After a little over a month of use, we would now like to give you an update of Globe’s Tattoo Pocket WiFi..
To turn on the power and off for that matter, one needs to press it long enough. This kind of design is a bit precarious as one could over press and damage the unit.
Besides that, there should also be a better indicator of how much “battery life” is left, instead of it’s current indicator just turning red in the middle of one’s usage.
Charge the unit while in use? You wish. What if the battery’s already hot?
As previously said, the battery really heats up after 1.5h of use; and so the need to turn it off. Would one try to gamble and test the unit’s durability by using it to the fullest?

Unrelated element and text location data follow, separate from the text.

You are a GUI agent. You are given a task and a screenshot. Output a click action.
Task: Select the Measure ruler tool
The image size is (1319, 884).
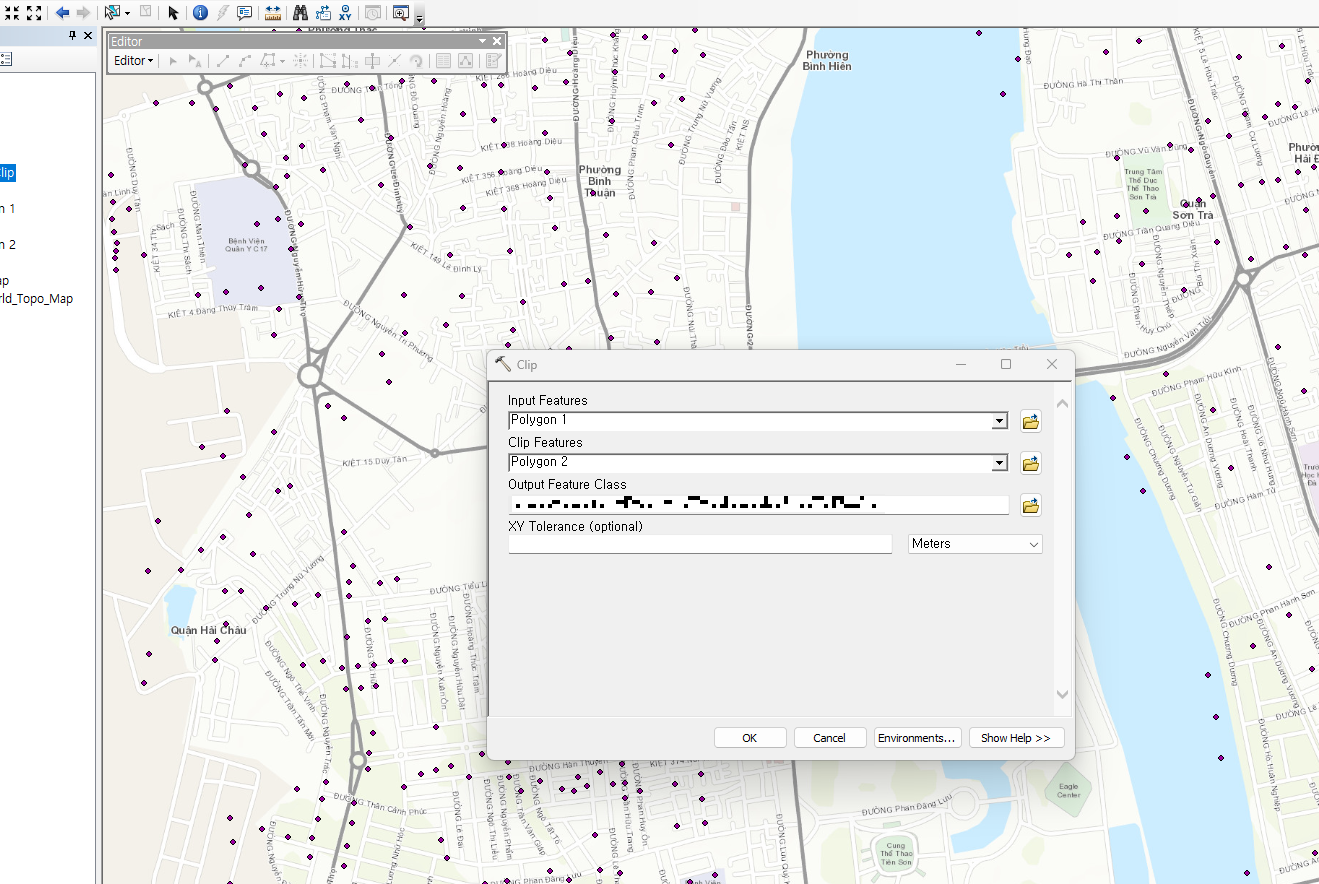273,13
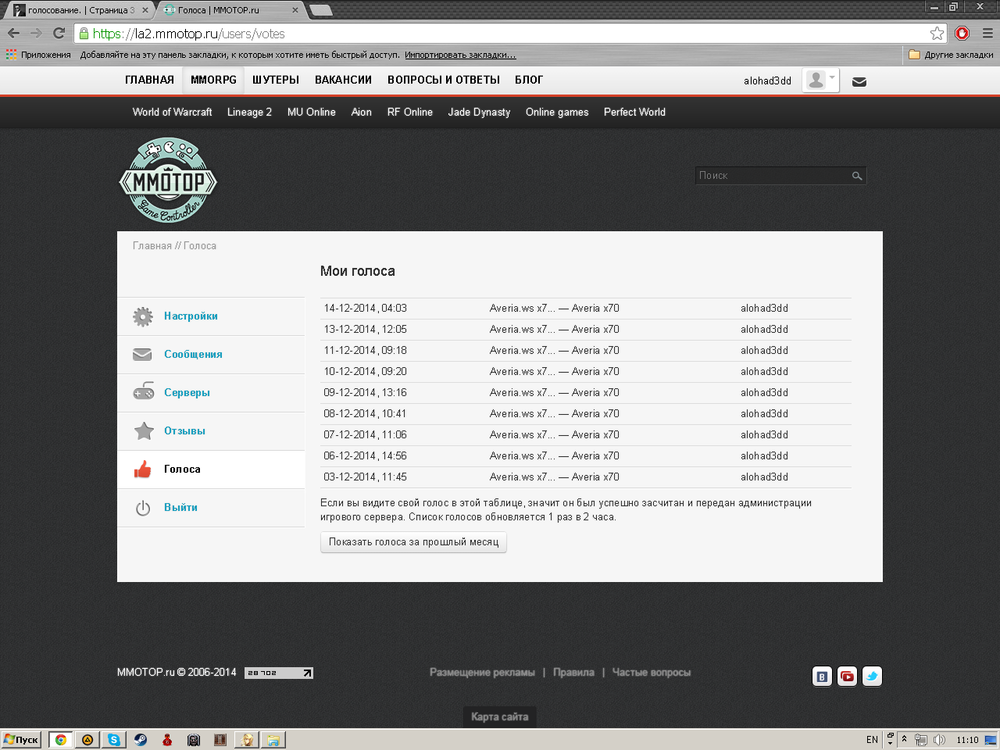Bookmark page with the star icon
Viewport: 1000px width, 750px height.
pyautogui.click(x=937, y=32)
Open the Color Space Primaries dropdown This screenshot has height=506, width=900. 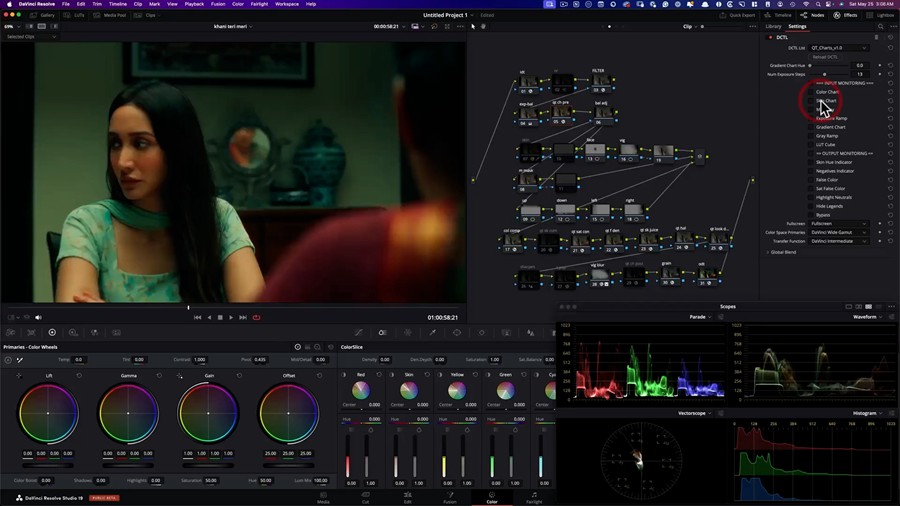(x=838, y=232)
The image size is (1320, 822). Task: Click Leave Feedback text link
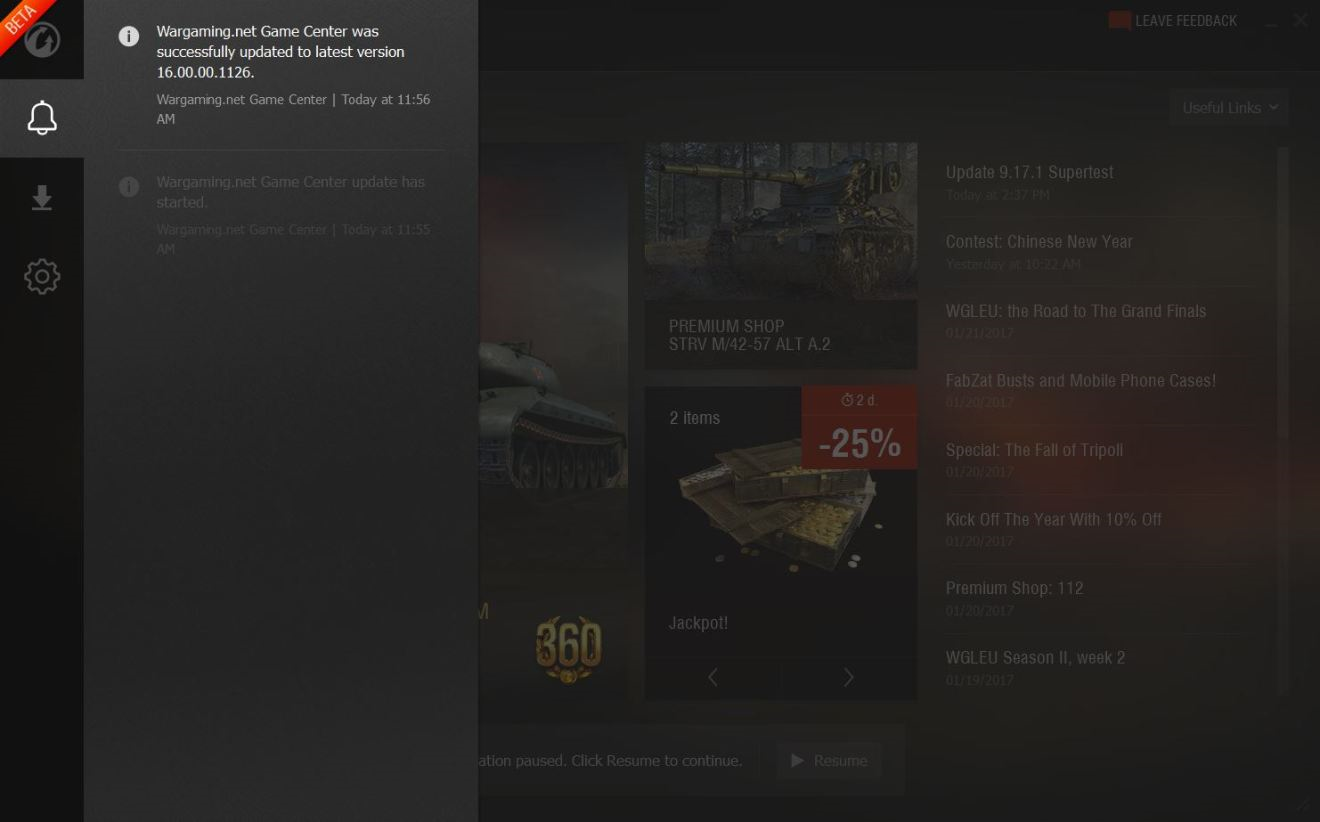pos(1186,21)
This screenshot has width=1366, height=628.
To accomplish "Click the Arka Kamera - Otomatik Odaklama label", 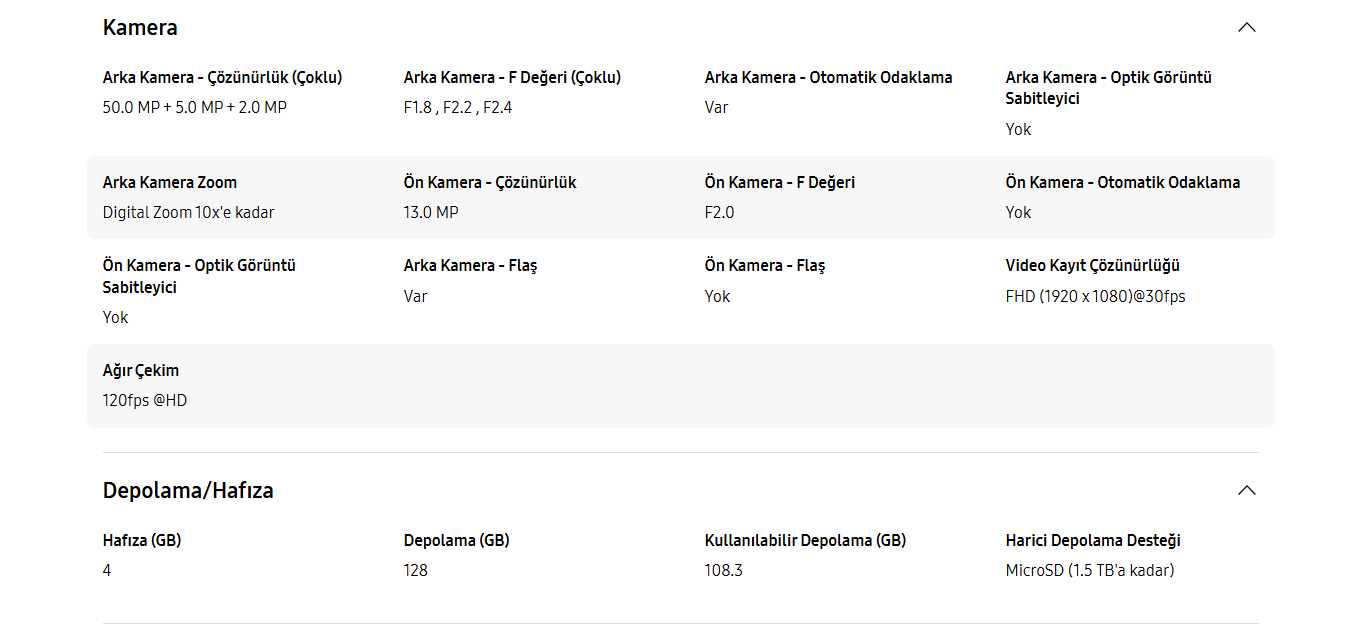I will [828, 77].
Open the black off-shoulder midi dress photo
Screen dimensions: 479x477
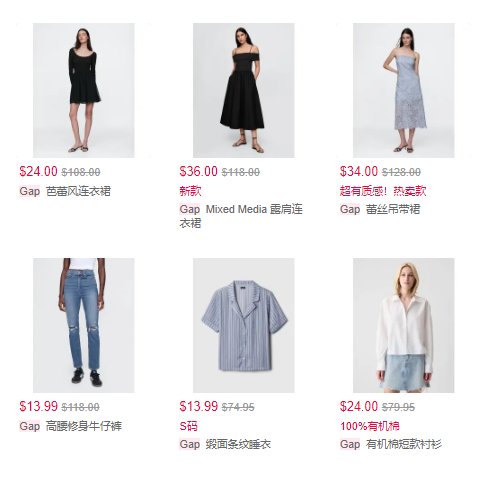pos(244,90)
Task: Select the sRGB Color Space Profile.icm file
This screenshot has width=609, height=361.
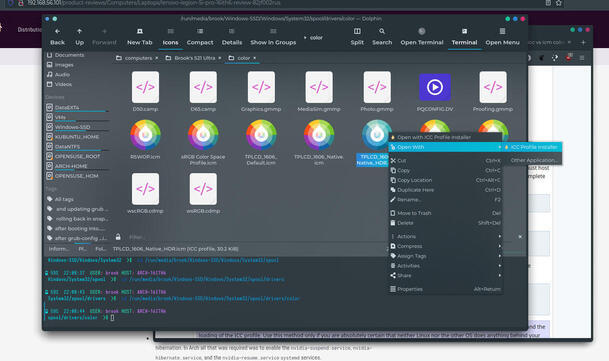Action: point(203,142)
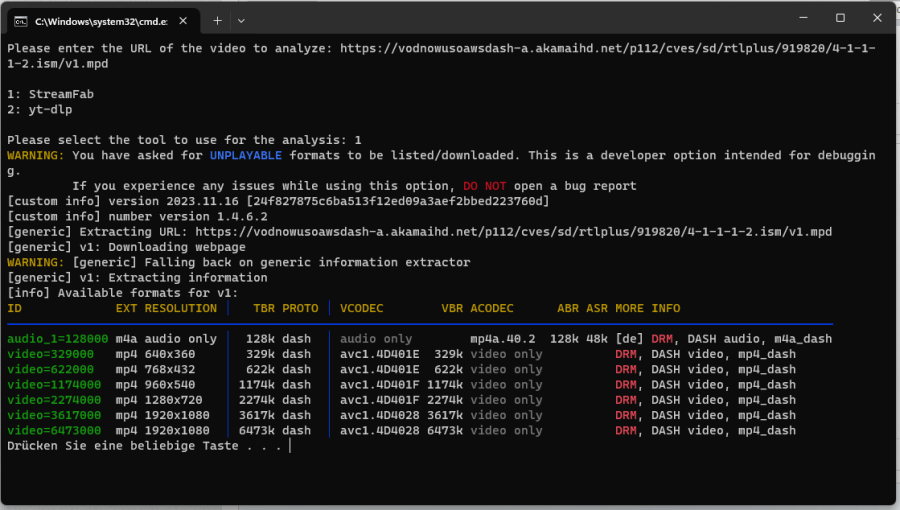Click the video=329000 format ID
This screenshot has height=510, width=900.
click(51, 354)
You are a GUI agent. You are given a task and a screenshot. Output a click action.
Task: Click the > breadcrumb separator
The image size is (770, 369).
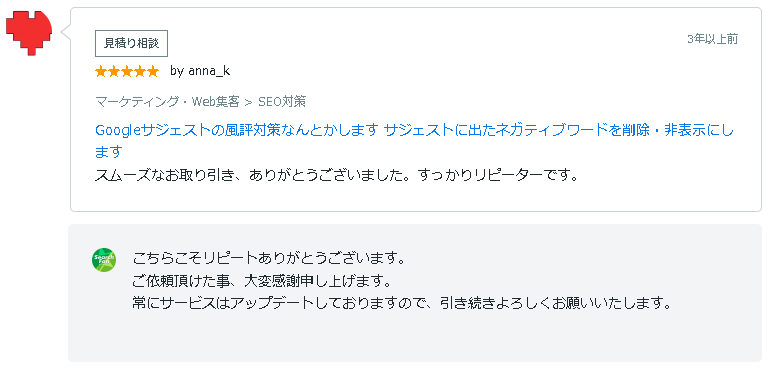[x=248, y=102]
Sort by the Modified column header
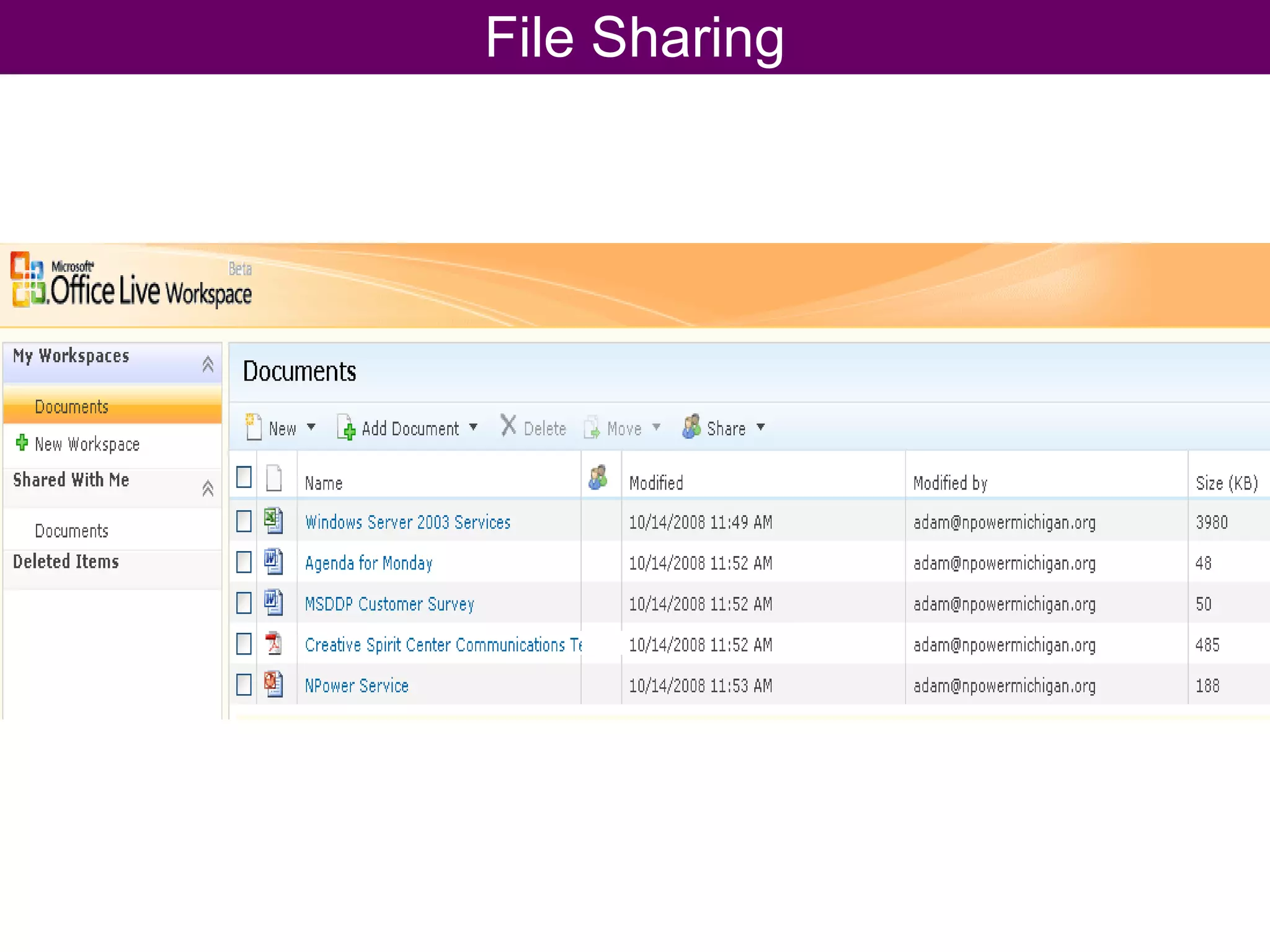The width and height of the screenshot is (1270, 952). click(x=655, y=483)
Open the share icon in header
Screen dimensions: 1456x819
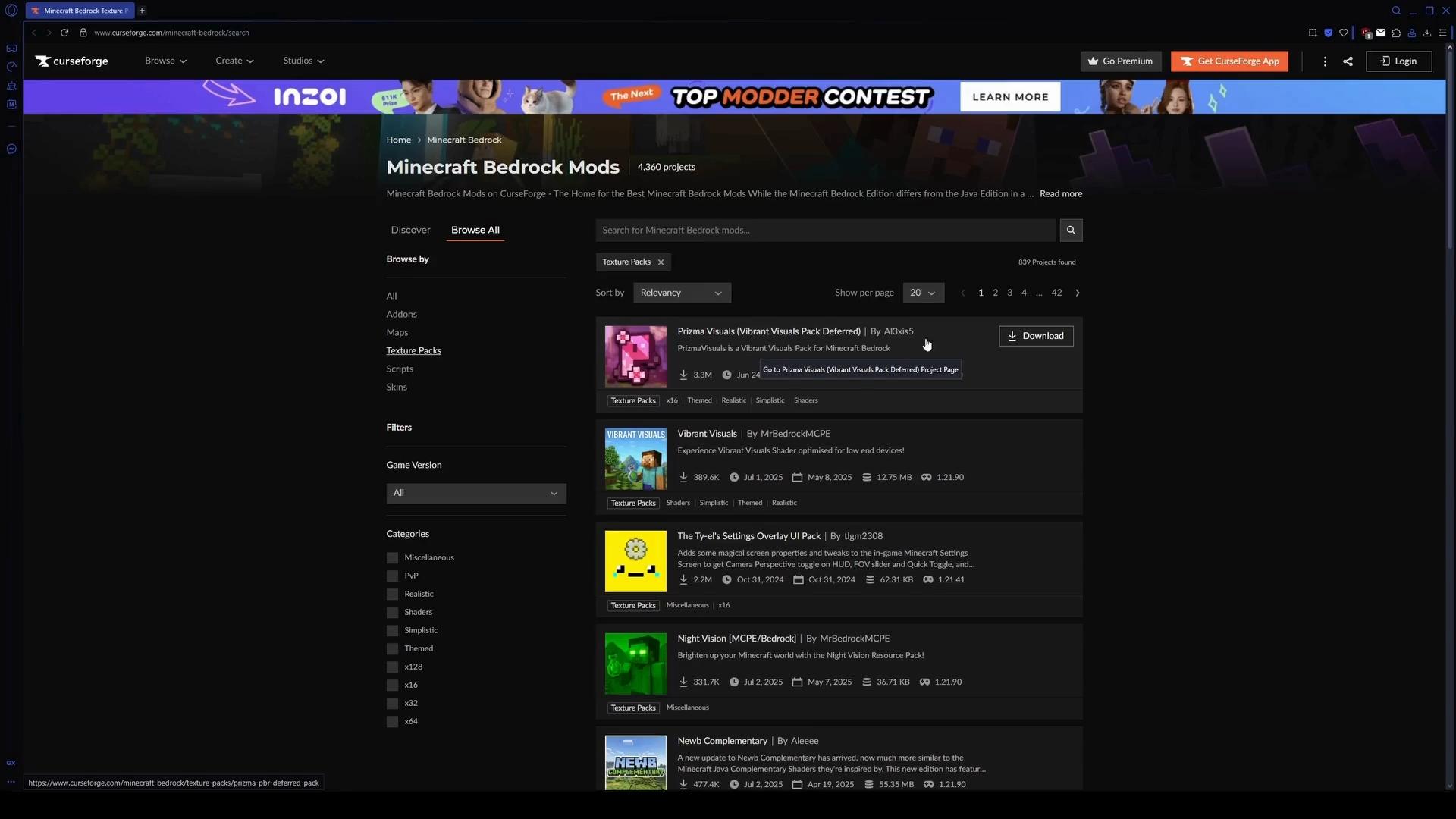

From a consumer’s standpoint, of course not. It would be a waste of money to buy another unit if it gets damaged.
Warranty? A waste of time especially for busy people. This is why products should be truly durable, otherwise, they would either lose customers or get a backlash.
Well, the WiFi signal is actually dependent on the provider’s reach. While it’s good in this area, fluctuations and slowdowns still happen. Imagine if the place is already filled with Tattoo Pocket WiFi users?!
Did you know that Artemis Networks has come up with a technological advancement that would make mobile data connectivity (like video streaming) run seamless and.. faster than it is today?
Well, yes.. Steve Perlman has developed what he calls pCell or “personal cell” technology. And this network equipment could actually draw a signal that is unique in itself for devices that connects to the transmitter, and thus, taking full advantage of the bandwidth.
See, one major problem with our connections (shared mobile bandwidth) today is that when there are so many users – congestion makes connectivity jam up. But with this technology, we could now experience faster and uninterrupted mobile data – even with a ton of users as these pWave radios are small enough to be placed just about anywhere. So.. is it goodbye dead spots as well?
Oh, just think of what Perlman told the Business Week, “…it’s like the wireless equivalent of fiber-optic cables. ”
At any rate, exciting as it may seem, the question would now be.. when would this pCell technology be available for the rest of the world, and “without technical problems” at that? Yes, it’d be set out in the U.S. before the year ends; but sadly, many countries (especially in their provinces) are just left too far behind.. even for as simple as the 3G.